BEGIN Task input
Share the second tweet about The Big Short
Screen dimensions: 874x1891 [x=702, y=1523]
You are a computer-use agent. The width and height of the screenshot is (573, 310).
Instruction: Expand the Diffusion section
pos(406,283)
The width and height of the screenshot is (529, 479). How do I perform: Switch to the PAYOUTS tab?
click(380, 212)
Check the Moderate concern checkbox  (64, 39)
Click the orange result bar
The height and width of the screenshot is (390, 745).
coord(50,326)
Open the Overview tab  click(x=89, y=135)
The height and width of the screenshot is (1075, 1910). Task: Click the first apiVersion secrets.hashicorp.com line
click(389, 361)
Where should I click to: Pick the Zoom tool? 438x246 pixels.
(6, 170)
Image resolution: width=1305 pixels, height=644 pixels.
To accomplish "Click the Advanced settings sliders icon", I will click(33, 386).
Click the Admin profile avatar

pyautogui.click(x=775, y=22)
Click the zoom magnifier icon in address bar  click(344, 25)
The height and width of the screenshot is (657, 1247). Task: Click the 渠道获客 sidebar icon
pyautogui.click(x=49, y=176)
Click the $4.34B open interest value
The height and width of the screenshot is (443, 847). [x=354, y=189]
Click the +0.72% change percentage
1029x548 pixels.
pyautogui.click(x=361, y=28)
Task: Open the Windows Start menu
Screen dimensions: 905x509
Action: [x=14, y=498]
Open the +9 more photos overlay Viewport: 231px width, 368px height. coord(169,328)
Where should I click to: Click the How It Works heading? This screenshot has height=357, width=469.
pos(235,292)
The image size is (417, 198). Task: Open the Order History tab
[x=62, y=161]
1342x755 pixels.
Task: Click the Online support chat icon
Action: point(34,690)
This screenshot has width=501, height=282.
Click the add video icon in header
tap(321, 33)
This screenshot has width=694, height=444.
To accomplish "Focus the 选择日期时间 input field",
END Task input
[What the task requires]: Duplicate the records above line for line, with no changes.

[Solution below]:
Share the second tweet about The Big Short
Screen dimensions: 874x1891 [x=702, y=1523]
You are a computer-use agent. The width and height of the screenshot is (573, 310).
Instruction: Expand the Diffusion section
pos(406,283)
The width and height of the screenshot is (529, 479). How do I perform: Switch to the PAYOUTS tab?
click(380, 212)
Check the Moderate concern checkbox  (64, 39)
Click the orange result bar
The height and width of the screenshot is (390, 745).
coord(50,326)
Open the Overview tab  click(x=89, y=135)
The height and width of the screenshot is (1075, 1910). Task: Click the first apiVersion secrets.hashicorp.com line
click(389, 361)
Where should I click to: Pick the Zoom tool? 438x246 pixels.
(6, 170)
Image resolution: width=1305 pixels, height=644 pixels.
To accomplish "Click the Advanced settings sliders icon", I will click(33, 386).
Click the Admin profile avatar

pyautogui.click(x=775, y=22)
Click the zoom magnifier icon in address bar  click(344, 25)
The height and width of the screenshot is (657, 1247). Task: Click the 渠道获客 sidebar icon
pyautogui.click(x=49, y=176)
Click the $4.34B open interest value
The height and width of the screenshot is (443, 847). [x=354, y=189]
Click the +0.72% change percentage
1029x548 pixels.
pyautogui.click(x=361, y=28)
Task: Open the Windows Start menu
Screen dimensions: 905x509
Action: [x=14, y=498]
Open the +9 more photos overlay Viewport: 231px width, 368px height. coord(169,328)
Where should I click to: Click the How It Works heading? This screenshot has height=357, width=469.
pos(235,292)
The image size is (417, 198). Task: Open the Order History tab
[x=62, y=161]
1342x755 pixels.
Task: Click the Online support chat icon
Action: point(34,690)
This screenshot has width=501, height=282.
Click the add video icon in header
tap(321, 33)
This screenshot has width=694, height=444.
To accomplish "Focus the 选择日期时间 input field",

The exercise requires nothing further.